- _The task_
Copy out the listing that follows exactly, dropping every picture.

- _Provided data_

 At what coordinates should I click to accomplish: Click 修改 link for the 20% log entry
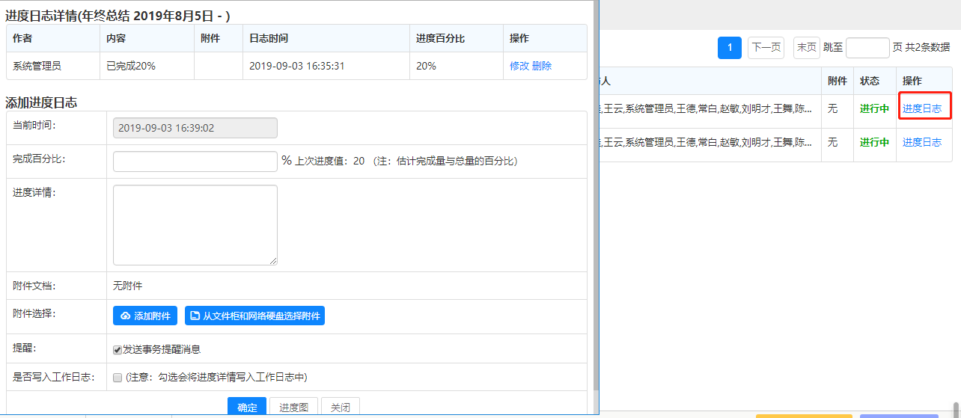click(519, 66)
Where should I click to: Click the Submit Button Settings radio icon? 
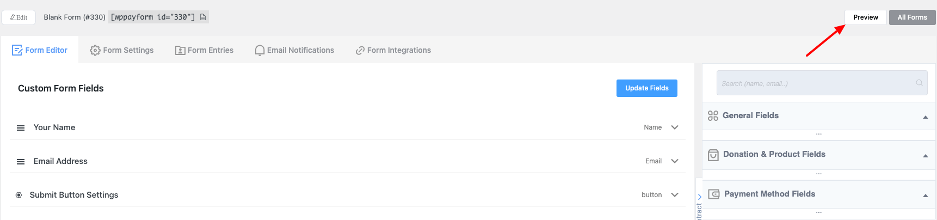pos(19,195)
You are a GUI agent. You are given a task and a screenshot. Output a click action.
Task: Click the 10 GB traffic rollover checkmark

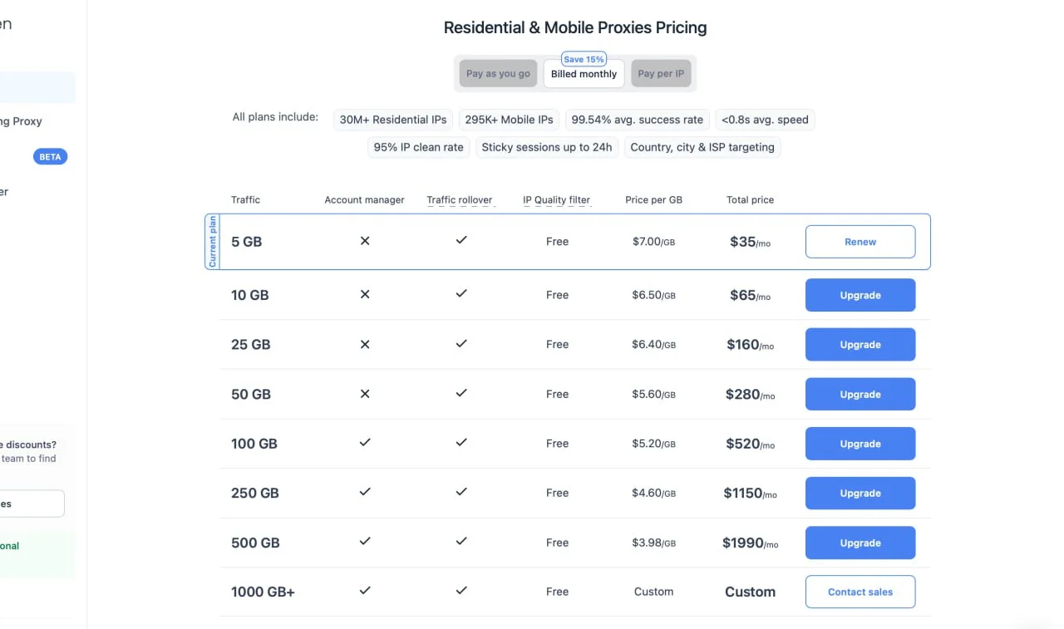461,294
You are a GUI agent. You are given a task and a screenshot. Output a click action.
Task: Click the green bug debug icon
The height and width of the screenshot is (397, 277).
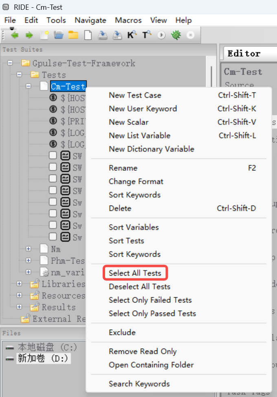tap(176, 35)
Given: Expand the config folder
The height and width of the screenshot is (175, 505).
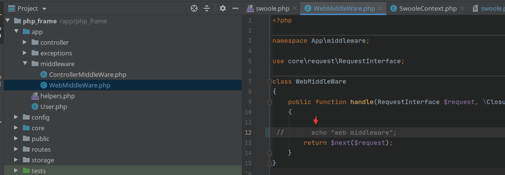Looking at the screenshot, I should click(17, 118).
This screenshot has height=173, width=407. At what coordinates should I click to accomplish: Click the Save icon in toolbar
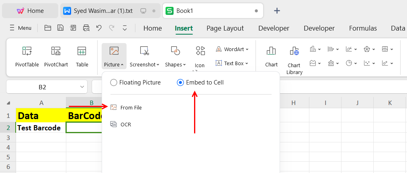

- _Response to this task_
 At what coordinates should I click to accomplish: Click 修改 link for the 20% log entry
click(519, 66)
Where should I click to: Click the Submit Button Settings radio icon? 
pos(19,195)
You are a GUI agent. You are given a task and a screenshot. Output a click action.
Task: Click the 10 GB traffic rollover checkmark

461,294
You are a GUI agent. You are given a task and a screenshot. Output a click action.
Task: Click the green bug debug icon
The height and width of the screenshot is (397, 277).
tap(176, 35)
Given: Expand the config folder
The height and width of the screenshot is (175, 505).
Looking at the screenshot, I should click(17, 118).
This screenshot has height=173, width=407. At what coordinates should I click to accomplish: Click the Save icon in toolbar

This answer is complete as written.